Valentia Observatory

Aerosol Optical Depth Measurement Program at Valentia
Since the industrial revolution an increase in anthropogenic aerosols has caused a noticeable impact on direct radiative forcing. The Intergovernmental Panel on Climate Change (IPCC 1996) recognised that the global aerosol monitoring system of that time was inadequate for the level of precision needed for future study. This led to the formation of the World Optical depth Research and Calibration Centre (WORCC) based at the Physikalisch – Meteorologisches Observatorium Davos / World Radiation Centre (PMOD/WRC) in Switzerland. The WORCC was charged with the task of building a robust aerosol monitoring instrument capable of measuring over decadal time frames. The result was the Precision Filter Radiometer (PFR).

PFR (blue tube) positioned on Valentia Observatory’s solar tracker

A PFR accurately measures direct solar radiation transmitted in four narrow spectral bands(862, 500, 412 and 368nm). It is designed for continuous operation under a broad range of weather conditions with the ability to make accurate traceable measurements. From these measurements a series of algorithms can determine the atmospheric Aerosol Optical Depth (AOD), which is the primary objective of a PFR. Positioned on a solar tracker and requiring a cloud free line of sight to the sun, a global network of PFRs provides AOD measurements for the Global Atmospheric Watch (GAW) program. Valentia Observatory has joined this GAW-PFR network as an associate member.

AOD is a measure of the attenuation of solar radiation resulting from the scattering and absorption of light within an atmospheric column. An analogy often used to try and visualise optical depth is that of fog. Imagine that you are in a fog and an object is placed directly in front of you, which you can see clearly. The optical depth of the fog between you, the observer, and the object is zero. Now imagine this object moves away from you, as it does it becomes harder to see. The optical depth of the fog between you and the object increases up to the point where you can no longer see the object. In short, the larger the optical depth, the more suspended matter between observer (PFR) and object (sun or top of atmosphere) hence the less light reaching the observer. Knowing accurately the AOD, one can determine information about the quantity and size of aerosols overhead. This information can be used for numerous studies including: to monitor effects of natural and anthropogenic aerosols on climate change, provide estimates of visibilities for satellites or to generate integrated atmospheric water vapour values.

Schematic cross section through PFR instrument. Only 1 of 4 optical arrangements are drawn.
* Taken from PMOD/WRC PFR Operations Manual

Following an independent GAW review of Valentia Observatory (2006), a recommendation was made to start an AOD monitoring program at the site. It was proposed that this would complement the Observatory’s other extensive atmospheric monitoring programmes.

Examples of daily summary charts showing signal strength of 500nm channel.
(a) A cloudless sky at Valentia all day (b) Intermittent cloud during the course of the day.

-=-=-

REQUIREMENT 1: Write out the part of the Valentia aerosol text that begins at the words "Examples of daily" and stops after the words "of the day.".
REQUIREMENT 2: Write what comes next in the Valentia aerosol text, starting after its final sentence.

ENTRIES SUPPLIED:
-=-=-

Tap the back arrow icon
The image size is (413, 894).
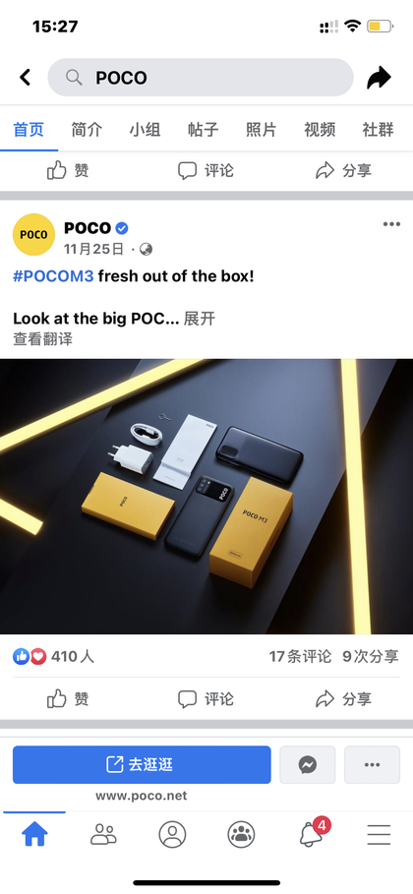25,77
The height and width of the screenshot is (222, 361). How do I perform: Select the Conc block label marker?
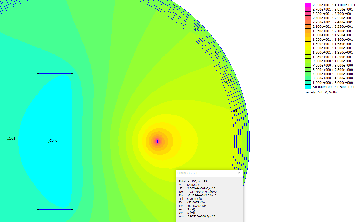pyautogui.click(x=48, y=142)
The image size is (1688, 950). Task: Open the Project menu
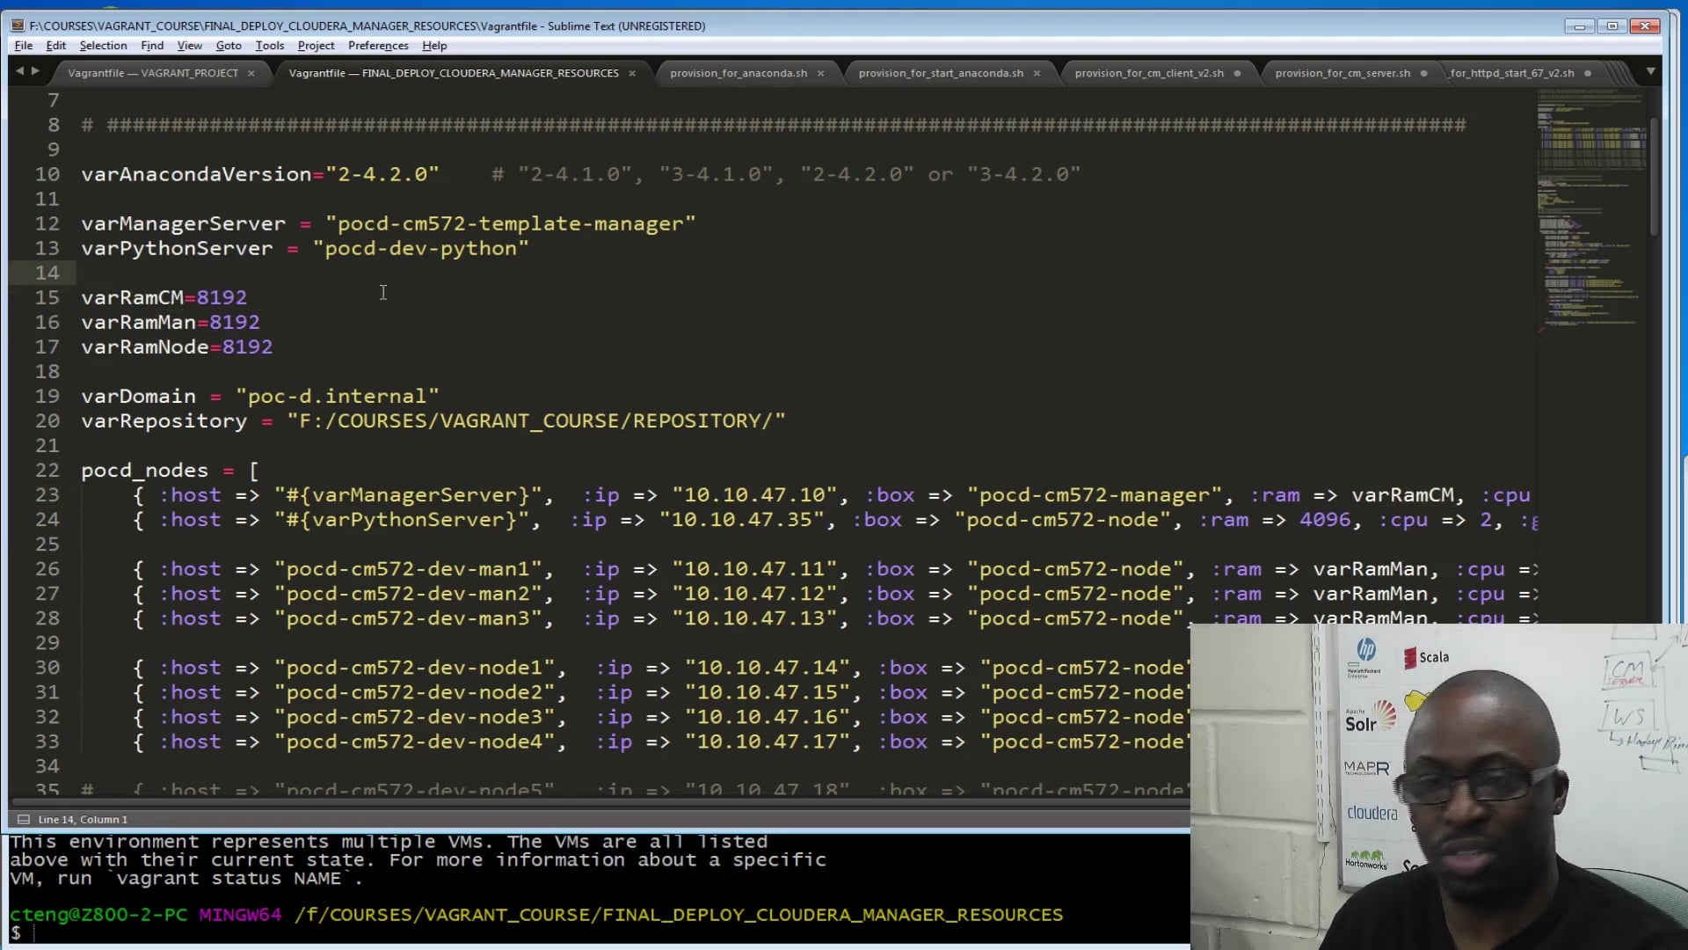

-=-=-

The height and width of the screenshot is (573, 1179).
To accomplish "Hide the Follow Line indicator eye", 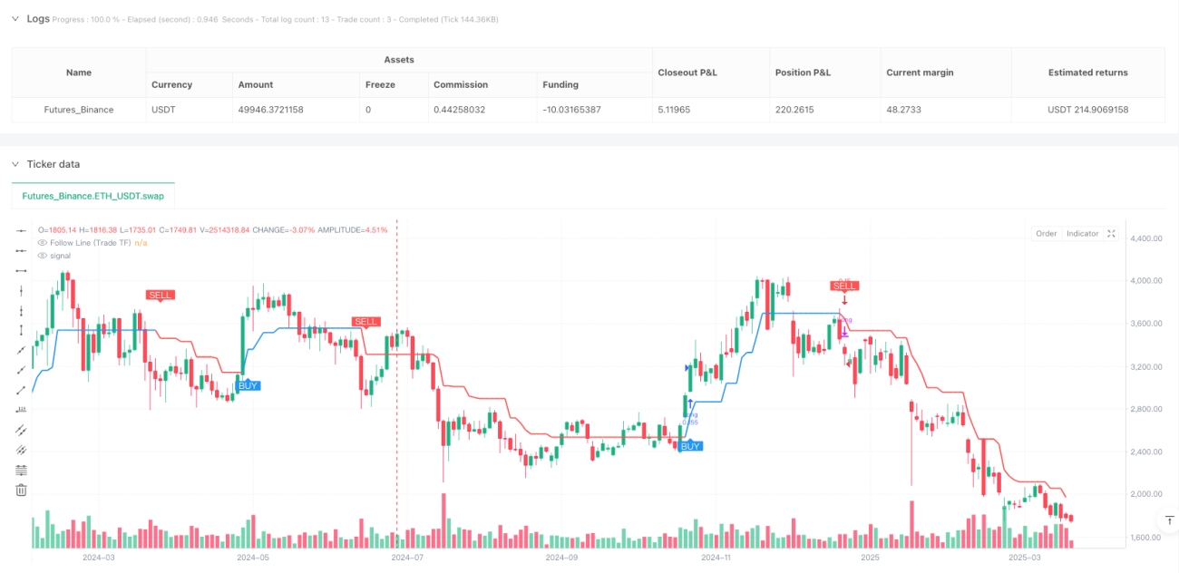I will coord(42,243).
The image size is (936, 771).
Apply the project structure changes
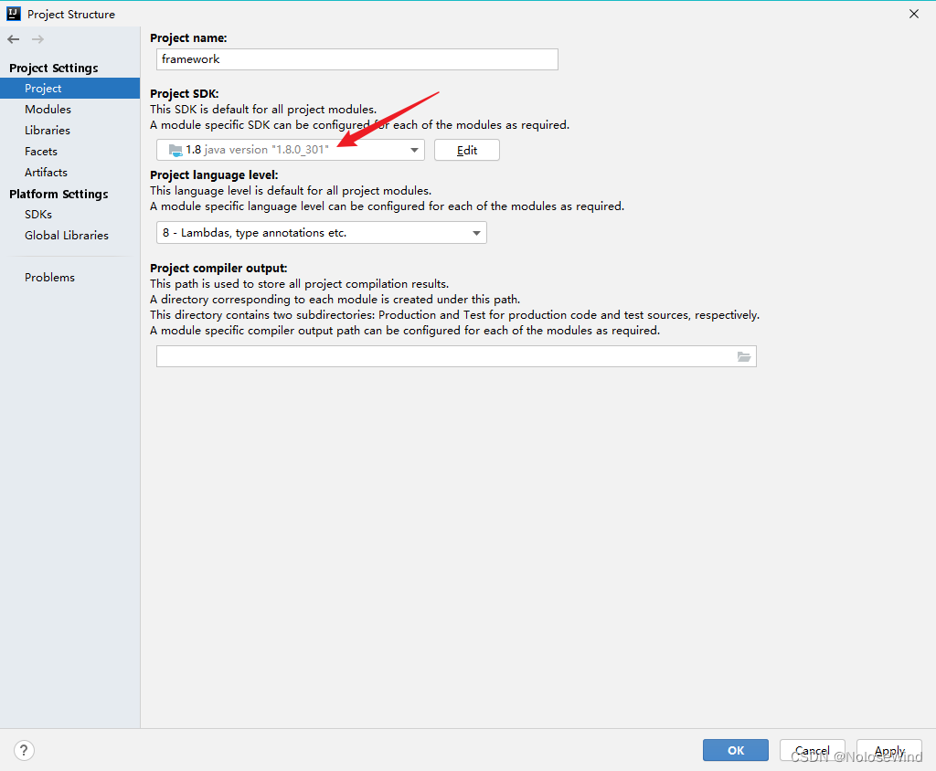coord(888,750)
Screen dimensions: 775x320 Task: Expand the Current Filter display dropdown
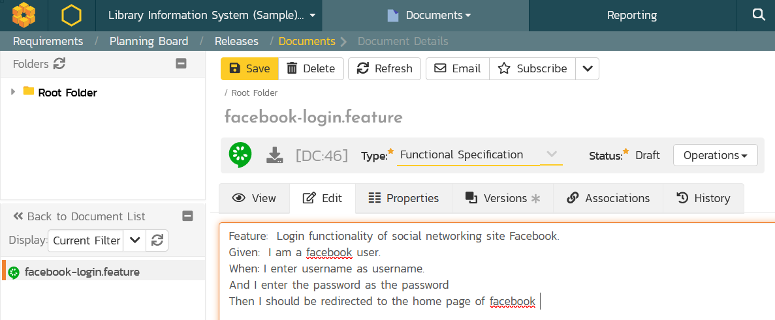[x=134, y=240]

-=-=-

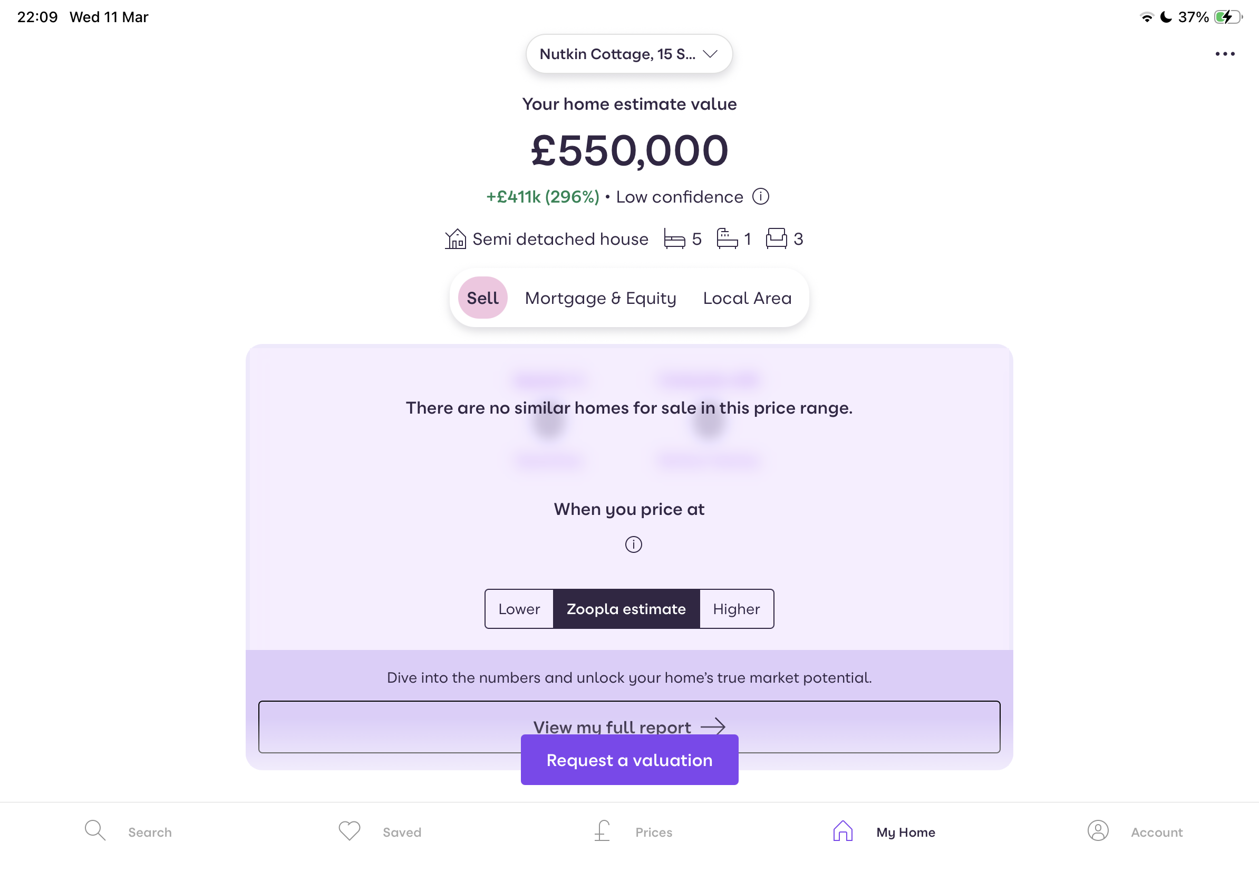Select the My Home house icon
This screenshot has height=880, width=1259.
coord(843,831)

-=-=-

TASK OUTPUT 1:
Examples of daily summary charts showing signal strength of 500nm channel.
(a) A cloudless sky at Valentia all day (b) Intermittent cloud during the course of the day.

TASK OUTPUT 2:
The PFR signal provides a one minute resolution record when the Observatory is shadowed by cloud.

In the months following the successful installation of the PFR, Valentia embarked on developing its own unique improvements to the data management system. The measurement and calculation of AOD is complicated but can be summarised as follows. If one compares the solar extraterrestrial constant (i.e. the sun’s intensity at the top of the atmosphere) and the solar intensity at a point measured on the surface of the Earth (PFR at Valentia) one will find that the intensity at ground level is lower. This attenuation is primarily a factor of column air mass, scattering, absorption and AOD. If one measures or approximates all other parameters, then AOD can be calculated. The loss in intensity due to absorption is mainly due to ozone in the atmosphere. As a regional GAW station, Valentia operates Ireland’s only Brewer Spectrophotometer (and instrument used to measure total column ozone). In-house software written at Valentia, automatically extracts accurate daily ozone values from the Brewer, which is continuously measuring through the same atmospheric column as the PFR, and assimilates these accurate ozone values into the calculations of AOD. This provides Valentia with a very accurate AOD measurement which is incorporated into the GAW-PFR network.

AOD as measured at Valentia Observatory during 2008 using the 500nm channel.
AOD calculated using Brewer daily ozone values. Data processed by the WORCC

To further improve the availability of data, Valentia with the support of the WORCC, has recently further fine tuned its systems and have started automatically submitting raw daily PFR measurements to the WORCC, managers for the GAW-PFR network. Here these measurements are quality controlled, processed, AOD calculated and graphical output generated. Provisional daily graphs of Valentia PFR data, including diagnostic data, can be viewed from the ‘AOD Graphs’ tab at www.pmodwrc.ch/worcc/. Valentia definitive AOD data will soon be available on the World Data Centre for Aerosols.